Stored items
=== Begin Enclosure ===
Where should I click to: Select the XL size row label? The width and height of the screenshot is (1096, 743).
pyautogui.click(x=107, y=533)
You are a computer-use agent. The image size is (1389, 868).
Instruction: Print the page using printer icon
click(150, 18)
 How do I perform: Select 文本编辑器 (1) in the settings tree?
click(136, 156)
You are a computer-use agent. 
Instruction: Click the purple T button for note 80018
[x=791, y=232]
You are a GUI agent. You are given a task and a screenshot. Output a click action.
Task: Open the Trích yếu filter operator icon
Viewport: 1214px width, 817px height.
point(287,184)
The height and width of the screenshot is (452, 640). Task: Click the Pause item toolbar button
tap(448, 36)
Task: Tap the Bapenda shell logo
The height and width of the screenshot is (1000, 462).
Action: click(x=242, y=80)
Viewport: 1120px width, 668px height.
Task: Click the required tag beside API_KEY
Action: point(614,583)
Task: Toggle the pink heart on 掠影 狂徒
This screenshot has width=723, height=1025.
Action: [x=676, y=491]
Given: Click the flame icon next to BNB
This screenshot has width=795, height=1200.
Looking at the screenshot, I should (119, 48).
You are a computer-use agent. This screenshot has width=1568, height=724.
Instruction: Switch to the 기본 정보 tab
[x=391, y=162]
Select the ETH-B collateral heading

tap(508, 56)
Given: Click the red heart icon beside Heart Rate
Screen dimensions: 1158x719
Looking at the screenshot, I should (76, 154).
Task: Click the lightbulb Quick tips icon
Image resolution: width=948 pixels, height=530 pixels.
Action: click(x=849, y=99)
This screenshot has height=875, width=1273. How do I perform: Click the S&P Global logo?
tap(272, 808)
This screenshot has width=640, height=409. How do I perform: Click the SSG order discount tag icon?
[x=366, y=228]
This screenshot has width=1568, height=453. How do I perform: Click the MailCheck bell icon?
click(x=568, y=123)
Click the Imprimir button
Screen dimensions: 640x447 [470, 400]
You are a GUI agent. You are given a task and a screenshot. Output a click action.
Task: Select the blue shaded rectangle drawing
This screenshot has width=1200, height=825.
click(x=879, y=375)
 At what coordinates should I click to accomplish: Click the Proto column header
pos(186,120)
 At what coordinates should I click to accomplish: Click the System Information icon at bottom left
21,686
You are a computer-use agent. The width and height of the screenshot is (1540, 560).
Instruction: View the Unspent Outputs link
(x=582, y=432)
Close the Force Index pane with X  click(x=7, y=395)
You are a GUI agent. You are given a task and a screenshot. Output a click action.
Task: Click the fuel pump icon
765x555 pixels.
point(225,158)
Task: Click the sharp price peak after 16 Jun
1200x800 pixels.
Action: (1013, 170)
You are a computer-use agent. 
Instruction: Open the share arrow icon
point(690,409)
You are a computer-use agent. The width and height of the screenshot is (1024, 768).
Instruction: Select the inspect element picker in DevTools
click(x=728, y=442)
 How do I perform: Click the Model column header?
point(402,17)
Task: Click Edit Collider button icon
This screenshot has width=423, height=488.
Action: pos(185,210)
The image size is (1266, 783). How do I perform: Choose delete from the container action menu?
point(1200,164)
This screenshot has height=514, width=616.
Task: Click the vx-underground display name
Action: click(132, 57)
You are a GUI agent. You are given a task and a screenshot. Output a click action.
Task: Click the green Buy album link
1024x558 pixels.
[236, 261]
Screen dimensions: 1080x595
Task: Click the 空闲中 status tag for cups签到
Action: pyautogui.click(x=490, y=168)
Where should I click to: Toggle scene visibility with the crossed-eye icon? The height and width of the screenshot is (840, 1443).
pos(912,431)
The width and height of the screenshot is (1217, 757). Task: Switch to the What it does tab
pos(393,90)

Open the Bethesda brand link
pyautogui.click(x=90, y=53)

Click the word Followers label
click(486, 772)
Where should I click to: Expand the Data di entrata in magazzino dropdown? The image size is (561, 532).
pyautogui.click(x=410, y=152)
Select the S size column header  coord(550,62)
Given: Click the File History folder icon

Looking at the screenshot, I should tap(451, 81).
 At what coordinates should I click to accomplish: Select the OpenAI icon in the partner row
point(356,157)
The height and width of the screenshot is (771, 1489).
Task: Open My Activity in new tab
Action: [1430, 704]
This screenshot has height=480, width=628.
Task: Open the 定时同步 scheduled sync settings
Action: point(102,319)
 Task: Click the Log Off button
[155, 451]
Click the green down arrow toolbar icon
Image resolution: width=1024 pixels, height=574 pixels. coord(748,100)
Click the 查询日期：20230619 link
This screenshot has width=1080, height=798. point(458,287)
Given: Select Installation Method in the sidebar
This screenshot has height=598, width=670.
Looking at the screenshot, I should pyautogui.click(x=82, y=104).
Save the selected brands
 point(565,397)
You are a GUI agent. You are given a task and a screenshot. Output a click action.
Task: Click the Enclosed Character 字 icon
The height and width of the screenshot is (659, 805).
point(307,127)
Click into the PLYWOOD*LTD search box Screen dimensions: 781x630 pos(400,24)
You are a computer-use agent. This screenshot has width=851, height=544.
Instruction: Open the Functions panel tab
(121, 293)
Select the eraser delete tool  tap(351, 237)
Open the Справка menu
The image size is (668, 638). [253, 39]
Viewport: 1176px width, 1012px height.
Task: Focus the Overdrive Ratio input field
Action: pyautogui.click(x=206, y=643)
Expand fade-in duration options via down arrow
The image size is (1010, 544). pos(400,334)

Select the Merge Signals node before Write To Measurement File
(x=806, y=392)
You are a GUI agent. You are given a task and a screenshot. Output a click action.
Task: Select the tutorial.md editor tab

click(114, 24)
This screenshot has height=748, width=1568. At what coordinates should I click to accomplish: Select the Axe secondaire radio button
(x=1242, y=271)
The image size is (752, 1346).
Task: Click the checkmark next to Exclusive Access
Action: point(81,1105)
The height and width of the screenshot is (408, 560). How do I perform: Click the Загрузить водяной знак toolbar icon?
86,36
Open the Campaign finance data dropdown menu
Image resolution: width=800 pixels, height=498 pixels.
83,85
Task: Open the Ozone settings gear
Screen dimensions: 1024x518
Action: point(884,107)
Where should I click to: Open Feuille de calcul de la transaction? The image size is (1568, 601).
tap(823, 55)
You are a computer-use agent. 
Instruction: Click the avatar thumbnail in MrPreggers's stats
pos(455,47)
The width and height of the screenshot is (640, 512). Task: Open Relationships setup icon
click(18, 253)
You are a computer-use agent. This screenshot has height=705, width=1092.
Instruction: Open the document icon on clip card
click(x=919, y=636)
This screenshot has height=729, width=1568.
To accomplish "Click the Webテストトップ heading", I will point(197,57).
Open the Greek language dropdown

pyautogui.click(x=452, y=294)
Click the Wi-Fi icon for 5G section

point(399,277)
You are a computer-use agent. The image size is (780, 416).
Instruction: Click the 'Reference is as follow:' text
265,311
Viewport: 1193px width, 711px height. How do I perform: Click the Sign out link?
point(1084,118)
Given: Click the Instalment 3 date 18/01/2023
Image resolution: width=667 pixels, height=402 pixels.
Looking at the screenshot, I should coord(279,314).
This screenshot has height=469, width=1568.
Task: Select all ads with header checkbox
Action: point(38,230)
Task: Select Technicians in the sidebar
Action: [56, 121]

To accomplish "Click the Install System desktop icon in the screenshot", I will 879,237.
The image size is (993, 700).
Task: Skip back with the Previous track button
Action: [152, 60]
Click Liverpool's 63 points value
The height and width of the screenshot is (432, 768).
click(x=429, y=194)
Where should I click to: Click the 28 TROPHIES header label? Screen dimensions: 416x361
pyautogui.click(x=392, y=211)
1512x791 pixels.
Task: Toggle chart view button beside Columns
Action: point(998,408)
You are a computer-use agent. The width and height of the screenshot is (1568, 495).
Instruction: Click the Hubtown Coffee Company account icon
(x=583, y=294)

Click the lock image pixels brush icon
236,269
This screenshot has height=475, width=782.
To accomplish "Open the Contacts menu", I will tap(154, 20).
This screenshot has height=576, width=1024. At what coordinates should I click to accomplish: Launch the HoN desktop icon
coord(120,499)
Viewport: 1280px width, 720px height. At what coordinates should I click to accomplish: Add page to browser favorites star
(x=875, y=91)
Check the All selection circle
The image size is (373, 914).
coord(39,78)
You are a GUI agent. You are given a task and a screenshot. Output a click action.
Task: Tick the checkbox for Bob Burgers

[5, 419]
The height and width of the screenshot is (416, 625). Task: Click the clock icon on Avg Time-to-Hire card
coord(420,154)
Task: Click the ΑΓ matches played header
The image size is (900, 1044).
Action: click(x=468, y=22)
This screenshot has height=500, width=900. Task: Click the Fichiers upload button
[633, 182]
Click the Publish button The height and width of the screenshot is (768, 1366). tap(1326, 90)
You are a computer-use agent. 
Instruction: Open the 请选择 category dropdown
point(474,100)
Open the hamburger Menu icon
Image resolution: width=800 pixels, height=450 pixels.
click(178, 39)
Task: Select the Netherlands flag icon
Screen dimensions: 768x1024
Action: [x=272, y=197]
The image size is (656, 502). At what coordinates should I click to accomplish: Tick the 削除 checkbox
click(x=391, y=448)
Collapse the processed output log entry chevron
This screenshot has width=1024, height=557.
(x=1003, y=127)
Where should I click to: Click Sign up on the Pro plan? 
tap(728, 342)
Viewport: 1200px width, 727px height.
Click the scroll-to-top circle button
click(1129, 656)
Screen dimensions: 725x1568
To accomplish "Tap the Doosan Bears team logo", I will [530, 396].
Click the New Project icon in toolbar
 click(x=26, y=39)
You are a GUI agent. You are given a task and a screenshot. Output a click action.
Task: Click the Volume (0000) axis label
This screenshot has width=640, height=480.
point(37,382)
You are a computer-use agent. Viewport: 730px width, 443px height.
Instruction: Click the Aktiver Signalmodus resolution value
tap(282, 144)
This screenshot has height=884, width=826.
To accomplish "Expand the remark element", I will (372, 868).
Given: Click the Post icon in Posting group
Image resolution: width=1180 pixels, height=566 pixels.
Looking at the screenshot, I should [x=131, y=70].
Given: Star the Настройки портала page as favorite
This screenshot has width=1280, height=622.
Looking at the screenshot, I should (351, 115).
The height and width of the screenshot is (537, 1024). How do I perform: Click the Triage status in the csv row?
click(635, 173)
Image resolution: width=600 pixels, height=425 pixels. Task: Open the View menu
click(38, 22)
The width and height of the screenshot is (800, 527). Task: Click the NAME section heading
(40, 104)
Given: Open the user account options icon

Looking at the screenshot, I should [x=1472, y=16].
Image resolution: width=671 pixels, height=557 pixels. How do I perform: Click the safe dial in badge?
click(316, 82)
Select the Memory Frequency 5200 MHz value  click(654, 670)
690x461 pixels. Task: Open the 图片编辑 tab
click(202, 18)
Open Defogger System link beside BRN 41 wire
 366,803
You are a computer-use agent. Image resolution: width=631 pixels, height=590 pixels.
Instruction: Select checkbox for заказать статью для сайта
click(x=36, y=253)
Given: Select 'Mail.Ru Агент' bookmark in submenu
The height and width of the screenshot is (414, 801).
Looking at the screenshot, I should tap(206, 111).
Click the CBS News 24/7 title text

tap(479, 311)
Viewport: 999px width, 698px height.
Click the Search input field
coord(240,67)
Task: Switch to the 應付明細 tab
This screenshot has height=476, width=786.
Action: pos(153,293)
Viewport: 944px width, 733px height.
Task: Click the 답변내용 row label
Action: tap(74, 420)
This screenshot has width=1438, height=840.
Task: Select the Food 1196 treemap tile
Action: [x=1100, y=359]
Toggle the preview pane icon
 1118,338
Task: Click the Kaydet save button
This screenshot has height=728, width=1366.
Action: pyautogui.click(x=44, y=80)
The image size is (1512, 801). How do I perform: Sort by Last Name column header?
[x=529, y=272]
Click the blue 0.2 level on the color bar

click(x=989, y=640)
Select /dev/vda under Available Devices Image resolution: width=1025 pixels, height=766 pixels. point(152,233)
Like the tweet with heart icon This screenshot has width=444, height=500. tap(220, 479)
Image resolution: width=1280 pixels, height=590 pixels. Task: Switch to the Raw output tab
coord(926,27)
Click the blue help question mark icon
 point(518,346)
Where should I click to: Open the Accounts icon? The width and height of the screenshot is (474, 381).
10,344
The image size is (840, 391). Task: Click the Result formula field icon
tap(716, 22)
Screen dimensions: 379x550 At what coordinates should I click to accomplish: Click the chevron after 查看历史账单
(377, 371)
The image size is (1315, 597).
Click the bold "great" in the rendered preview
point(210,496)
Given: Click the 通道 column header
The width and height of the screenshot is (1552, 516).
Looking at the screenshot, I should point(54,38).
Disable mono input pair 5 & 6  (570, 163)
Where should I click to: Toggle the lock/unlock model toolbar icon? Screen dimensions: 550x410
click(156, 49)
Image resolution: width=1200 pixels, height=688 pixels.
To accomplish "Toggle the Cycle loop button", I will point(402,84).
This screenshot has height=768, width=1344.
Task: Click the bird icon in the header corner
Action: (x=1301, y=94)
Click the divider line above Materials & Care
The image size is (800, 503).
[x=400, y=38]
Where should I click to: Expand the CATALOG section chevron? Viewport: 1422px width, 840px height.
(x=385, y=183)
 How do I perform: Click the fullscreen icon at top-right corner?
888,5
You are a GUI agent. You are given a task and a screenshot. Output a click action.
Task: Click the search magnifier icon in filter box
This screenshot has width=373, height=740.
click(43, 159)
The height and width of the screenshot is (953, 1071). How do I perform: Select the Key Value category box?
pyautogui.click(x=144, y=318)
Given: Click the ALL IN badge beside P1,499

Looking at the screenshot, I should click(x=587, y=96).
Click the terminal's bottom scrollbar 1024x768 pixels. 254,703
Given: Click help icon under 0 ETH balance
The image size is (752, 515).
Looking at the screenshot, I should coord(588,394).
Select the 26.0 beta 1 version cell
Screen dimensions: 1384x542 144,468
=== End Enclosure ===
**Action item**
The expected result is every line above containing the string "filter".

**Task solution**
Task: Open the Trích yếu filter operator icon
Task: Click the search magnifier icon in filter box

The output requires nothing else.